In what way do you think the requirement that signals be viewable on black and white televisions impaired the technology? While there are certainly other possible encoding methods, the only ones I can think of that wouldn't be compatible with black and white sets would have required too much circuitry to be practical in a consumer-level product in the vacuum-tube era (Betacam splits a color signal into YUV components, then on each scan line it outputs Y at double-speed, followed by U at quad-speed and V at quad-speed; excellent method, but I don't know how to handle the conversion without using an analog shift register or other such buffering device).

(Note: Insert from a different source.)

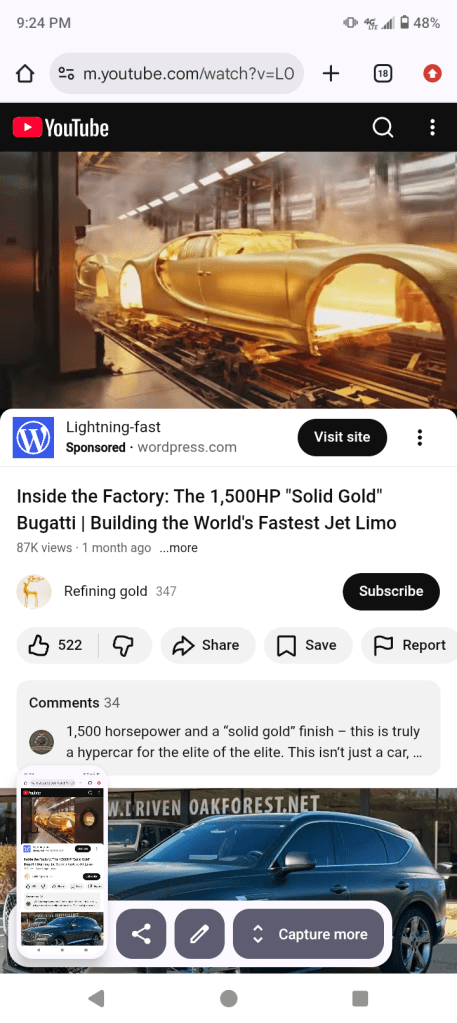
Task: Open a new tab with plus icon
Action: (x=331, y=74)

They did. The regulators, and the market, appears to have settled on 1080i60 (1080 lines of resolution, interlaced, 60 hz - 60 half-frames per second) as the main standard for broadcast. The main reason for using an interlaced broadcast format was due to the limited internal bandwidth of analog tube-based televisions. They could have just as easily settled on 1080p30 (1080 lines, 30 full frames per second) which would have no higher broadcast bandwidth requirements, and would be easier to deal with on the increasingly common fixed-pixel displays (Plasma, LCD, LCD and DLP rear projection, etc). Tubes are basically a dead technology, which although good, will never be seen in any bigger sizes than currently available (34" diagonal for a 16:9 widescreen set). Anyway, it's not the end of the world, but it's not ideal, either.

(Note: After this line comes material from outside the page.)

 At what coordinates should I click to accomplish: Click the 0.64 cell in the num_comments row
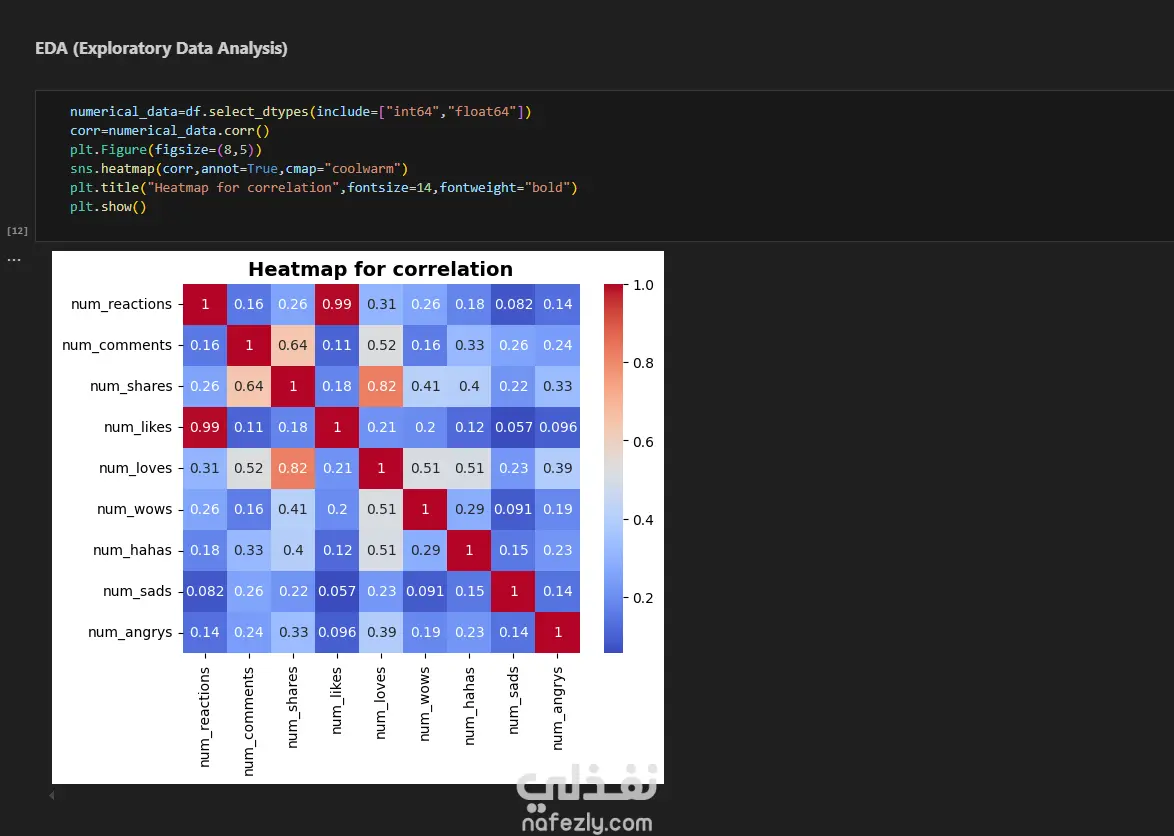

Too late. Digital TV signals are screwed up to maintain source compatibility with the 40 year-old, landfill TVs. Why they didn't go with a non-interlaced, progressive resolution digital signal is beyond me. Instead of converting the old video/film/whatever to the new format with a few pieces of expensive equipment at the broadcasters, we're stuck with crappy low end converters in millions/billions of HDTV sets. A total pooch screw, imho.